Collected data entries:

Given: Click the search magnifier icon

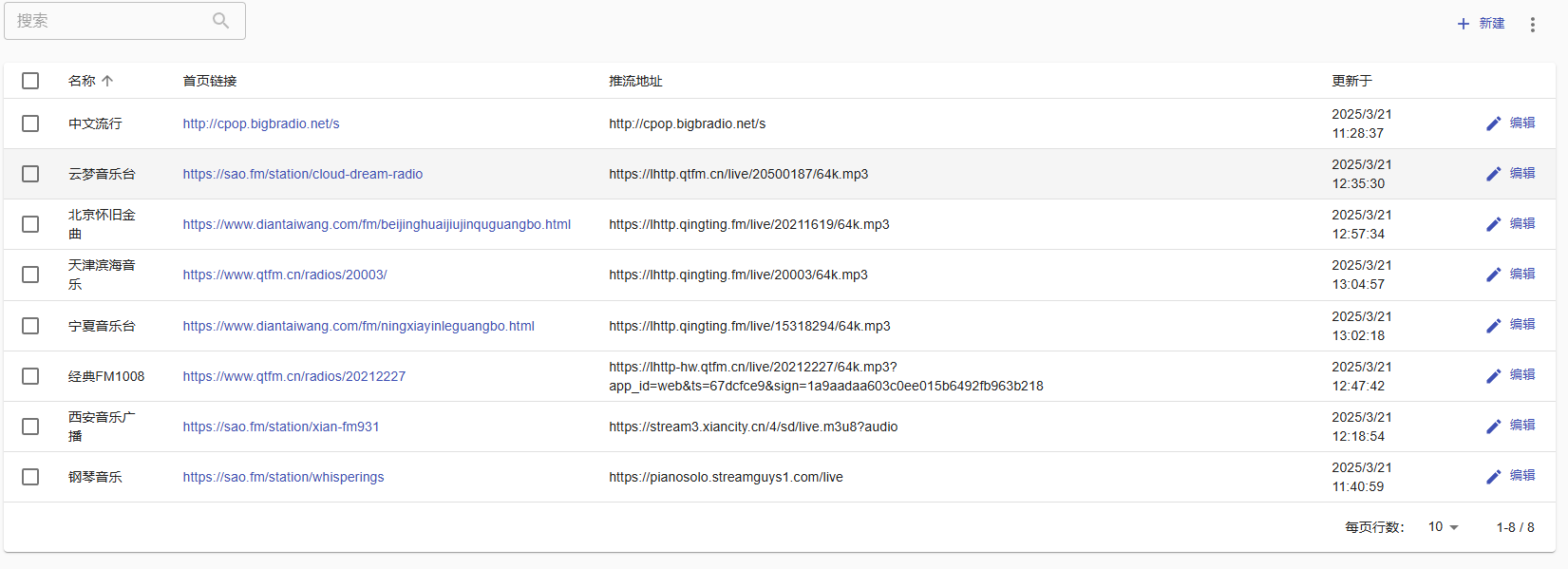Looking at the screenshot, I should point(220,21).
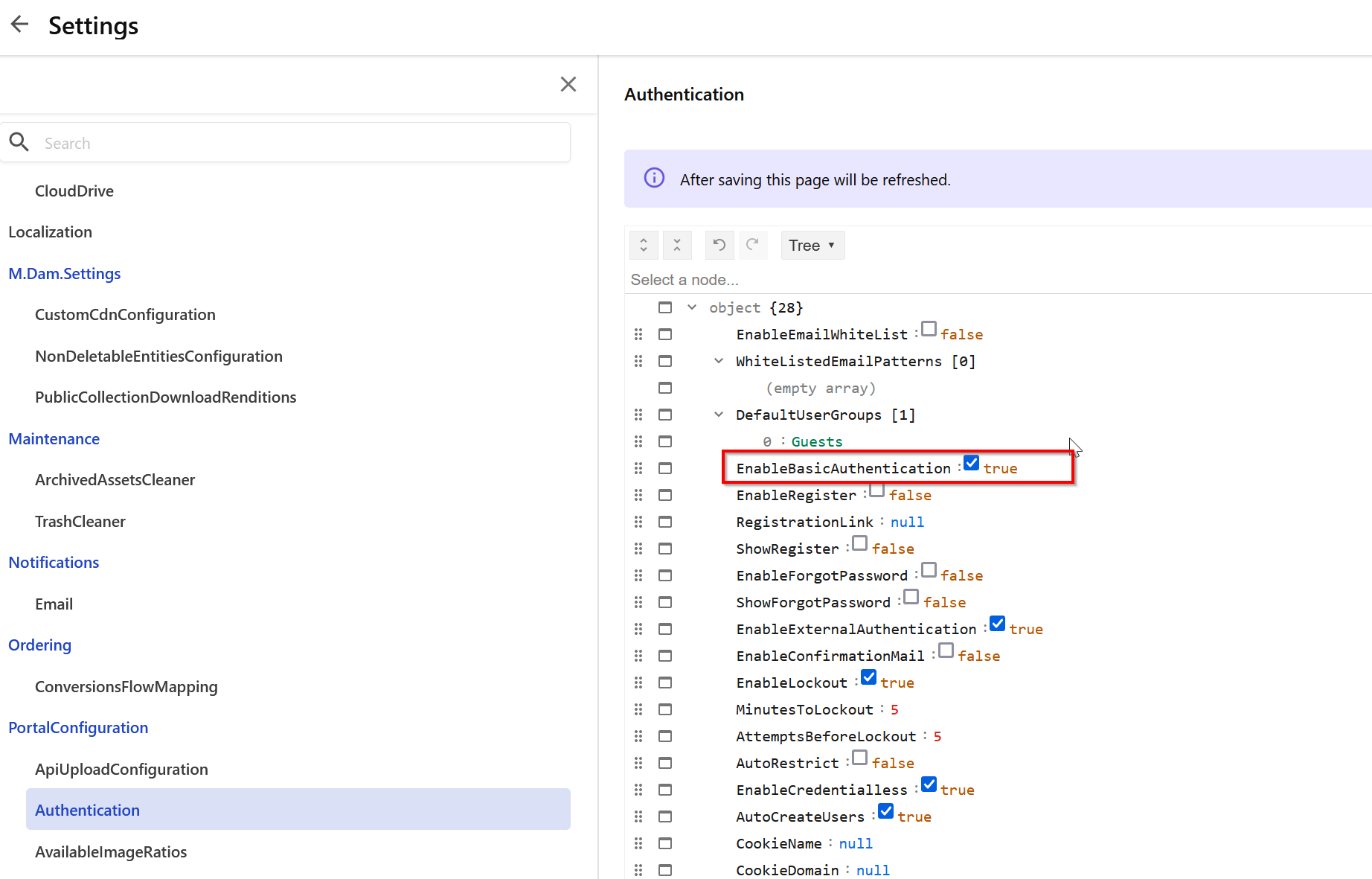Collapse the WhiteListedEmailPatterns array

click(x=719, y=361)
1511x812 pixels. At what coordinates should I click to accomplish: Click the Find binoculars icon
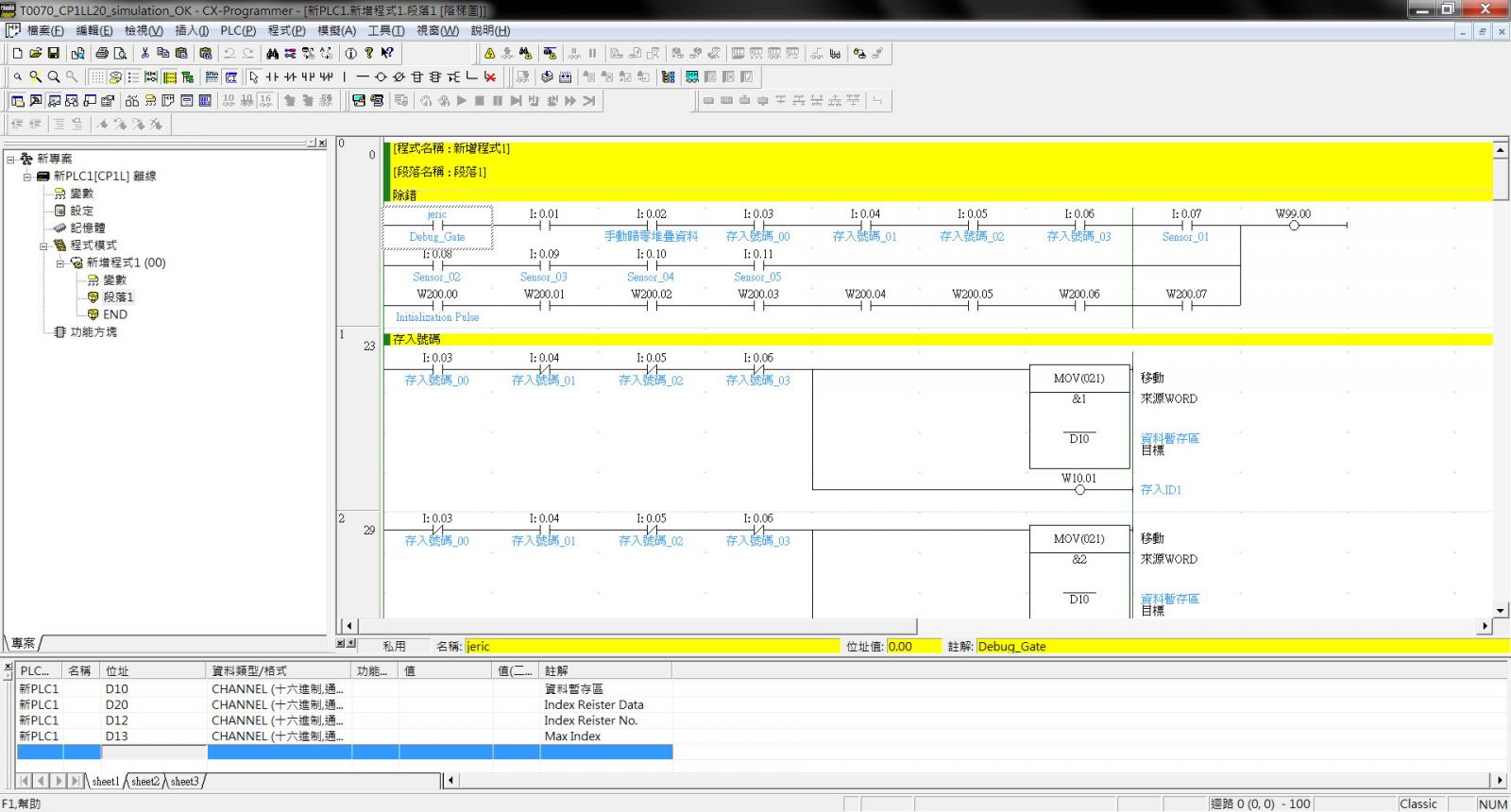click(272, 54)
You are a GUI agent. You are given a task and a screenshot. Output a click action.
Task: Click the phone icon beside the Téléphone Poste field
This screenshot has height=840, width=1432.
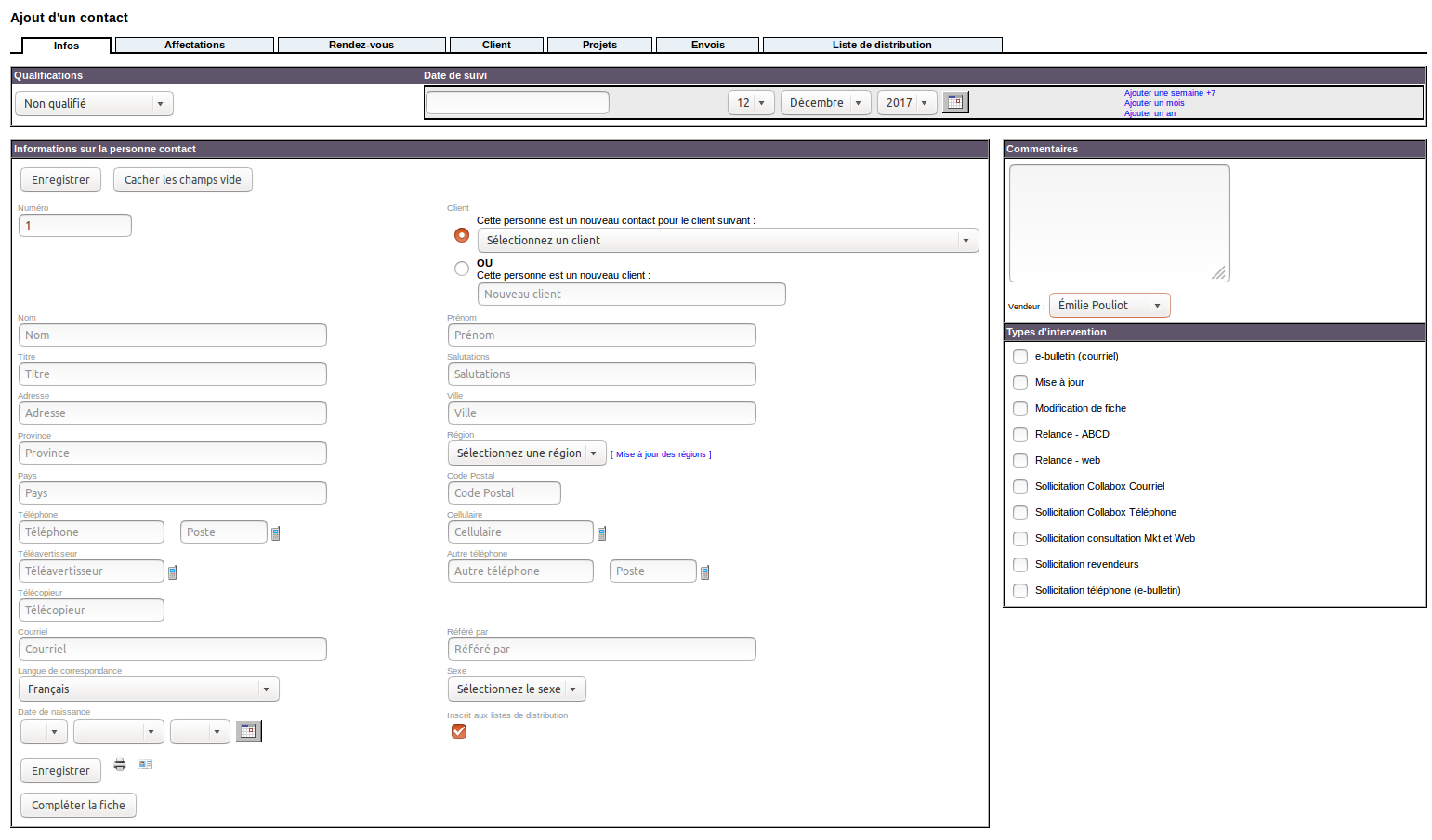pos(276,533)
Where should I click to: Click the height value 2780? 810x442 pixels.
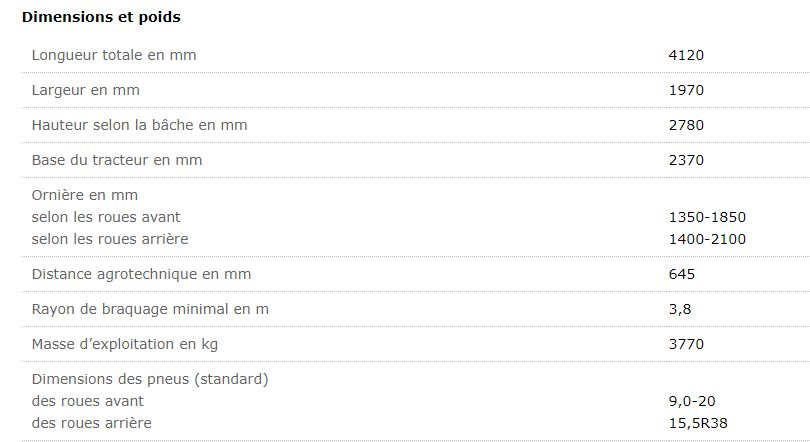click(686, 125)
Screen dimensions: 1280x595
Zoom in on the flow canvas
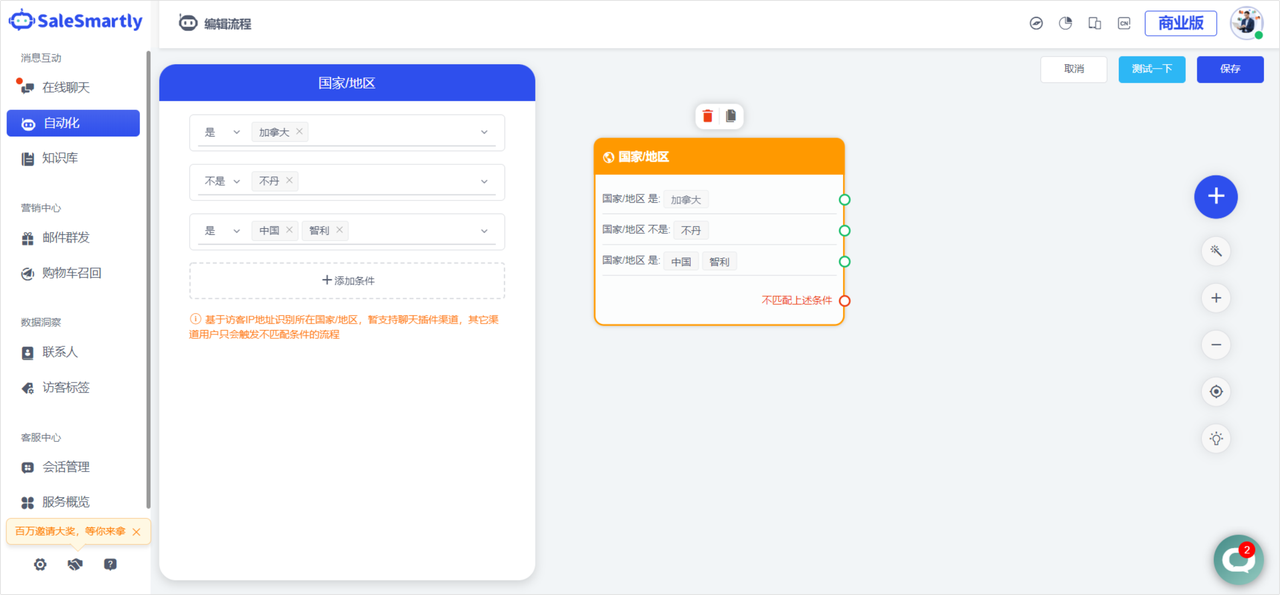(x=1216, y=298)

:: Assignment ::
Write out again the lines from the one with "Task: Click the" through the end of the records exactly, without any of the pictures.

:: Solution below ::
Task: Click the phone icon beside the Téléphone Poste field
This screenshot has height=840, width=1432.
pos(276,533)
Where should I click to: Click the height value 2780? 810x442 pixels.
click(686, 125)
Screen dimensions: 1280x595
Zoom in on the flow canvas
(x=1216, y=298)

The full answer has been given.